The beauty of patterns – stoneflies and manufacturing database models

The old saying goes, “Make it as simple as possible – but no simpler.” I find that, especially where the project scope is unknown or undefined, keeping a simple design pattern is the difference between life and … unemployment.

Take the fly fishing pattern below. You like?

Believe it or not, that’s not a real bug but a fishing fly – and I don’t want to think how long it took to tie this fly on to a hook. It’s meant to imitate this insect below.

This bug may look a little like a cockroach to you, but to trout they’re like fat, juicy three inch long Twinkies. (Side note – if you haven’t experienced a stonefly hatch, you’re missing out in a buggy kind of way. These bugs grow for 2-3 years and then in late spring get a hankering for some college-style drugs and hot sex in the woods. En masse, by the thousands, they make their way from their cool river bottom home to the rivers edge, where a mass orgy ensues in the bushes. If you’re fortunate enough to be along the Deschutes River in central Oregon around that time – say April or May – they get everywhere – crawling around your clothing and hair, splatting noisily into the water, splashing noisily into the water and clumsily flying around like they’re drunk and/or stoned. After a long cold winter, this kind of feast is just what the doctor ordered – the trout hang out under trees, wait for the next clumsy splash to ring the dinner bell, and gorge. It may only last for a few days, a few weeks – but it’s by far
the best fishing of the year.)

So, let’s say you are standing on the banks of the Deschutes, 5-weight fly rod in hand, and you’ve got two flies in your hand – the awesome beautiful intricate fly above, and the ugly, homely, plain-looking lump of fur and feathers below. Which would be better to use – the fly above, or this fly?

Believe it or not, the more effective fly is the not the hyper-realistic IMITATIVE pattern at the top of the page – but the REPRESENTATIONAL pattern above.
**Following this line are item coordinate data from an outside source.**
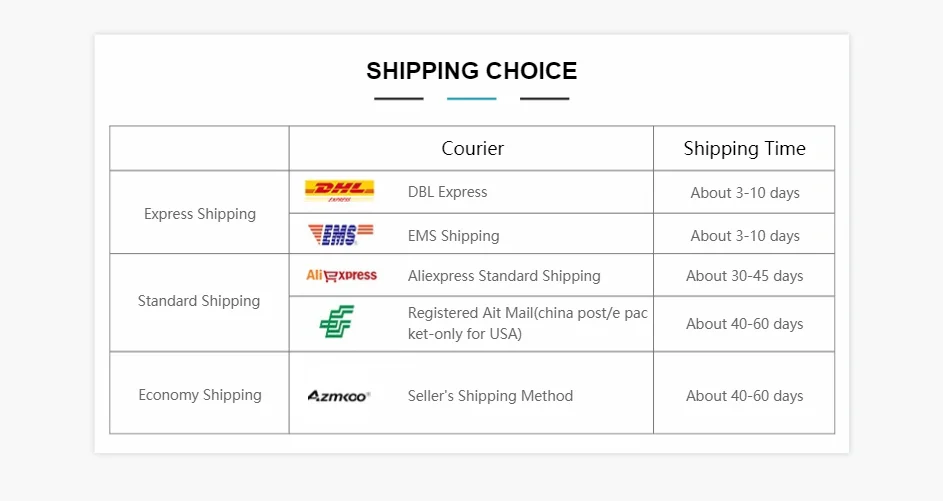Select the EMS Shipping courier text
The width and height of the screenshot is (943, 501).
pyautogui.click(x=453, y=236)
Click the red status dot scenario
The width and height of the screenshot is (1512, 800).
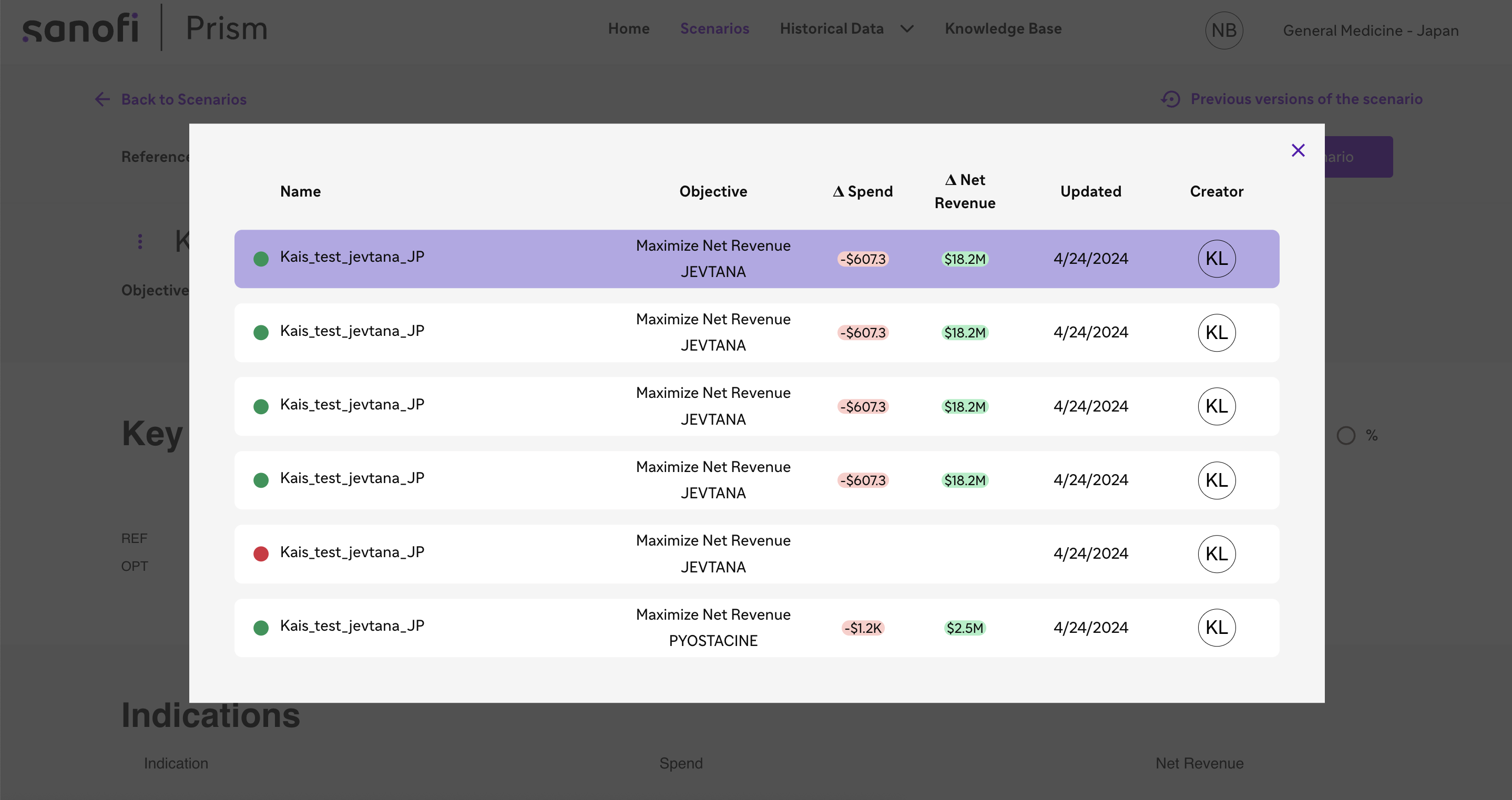click(x=261, y=553)
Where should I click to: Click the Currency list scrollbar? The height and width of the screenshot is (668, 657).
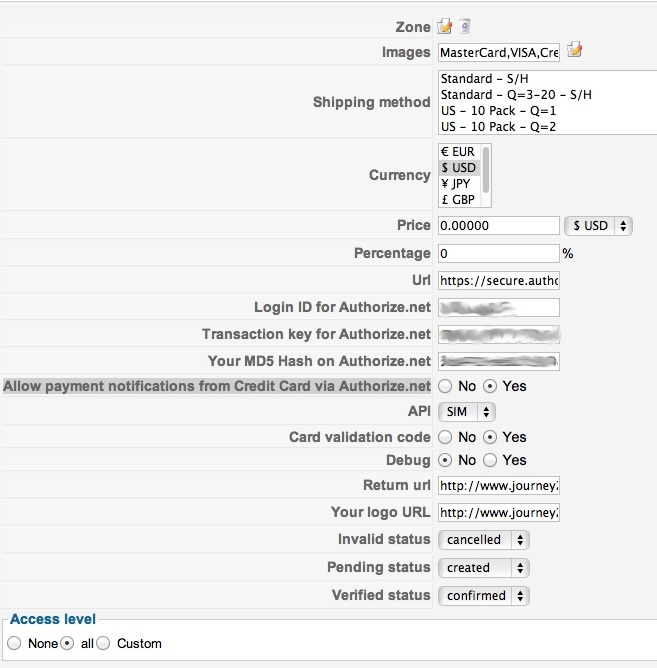[x=487, y=170]
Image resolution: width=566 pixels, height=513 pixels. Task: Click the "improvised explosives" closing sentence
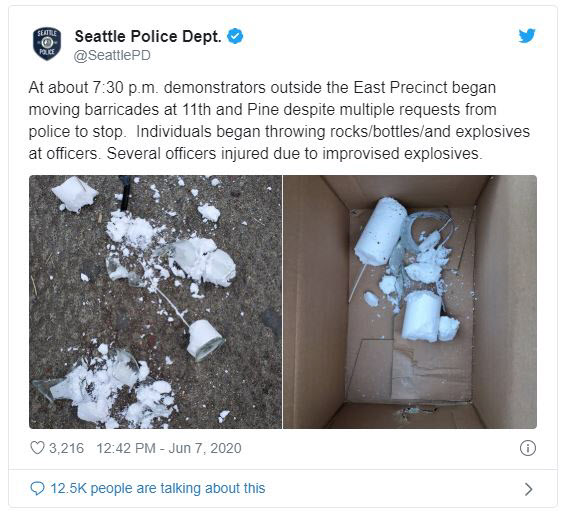[295, 153]
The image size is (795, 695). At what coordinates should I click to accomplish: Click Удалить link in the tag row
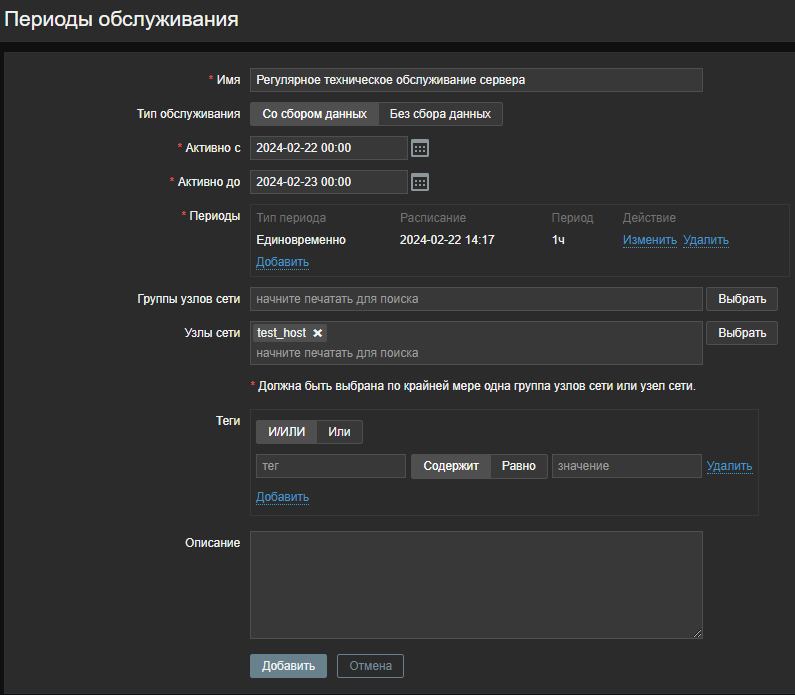729,466
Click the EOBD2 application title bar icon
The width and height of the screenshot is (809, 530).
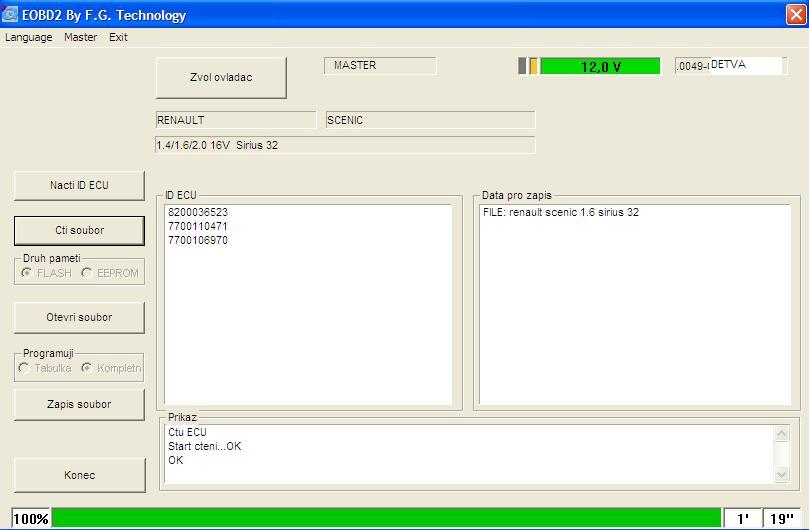point(11,15)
The fly above picks up light better, can be seen better in murky water – which is often the case in spring – and moves more realistically in the water. And best of all – if you lose the fly on a branch, you didn’t just waste two hours of your life!! So, you’d put fly A up on your mantelpiece as a work of art – but you’d actually hit the river with fly B.

In designing both UI’s and the data model to support them, I try to follow the same guidelines. I don’t want to get too emotionally attached to a particular model. If something is simple and needs refinements – or even a dramatic course adjustment – yes, I can refactor and adjust. But if it’s complex and multitiered, and a radical departure is called for – often, I have to start over. Big tears, remorse, heavy drinking ensue.

A Representational Manufacturing Process Model

So, let me share a pattern used in a recent project. This isn’t a true pattern in the sense of Abstract-Factory-is-a-pattern or Async-And-Await, but illustrates the point of how to apply that Keep It Simple paradigm in a shopfloor model. The heart and soul of the project is kept in a Process/Step table (and a set of lookups):


Above, we have two key lookup tables – ProductType and Location. A ProductType
represents a product that we assemble – and a Location
is a specific area of the manufacturing floor. This is a standard many to many relationship built around the Process
key table – a product is assembled as part of a series of Processes in a series of Locations on the manufacturing floor. Each Process, in turn, can be broken down into a set of Steps. The StepType table is there primarily for the frontend – if the step needs to show a textbox, a checkbox, if validation needs to happen and on what range, etc. Naturally we could have broken this down into a more normalized store, particularly on the StepType table. But the table itself is not that large – and the cost in performance of splitting it out into separate tables wasn’t judged to be worth it. I’m happy with this – and if we have more requirements down the road that require a finer tuned approach, we can refactor as needed.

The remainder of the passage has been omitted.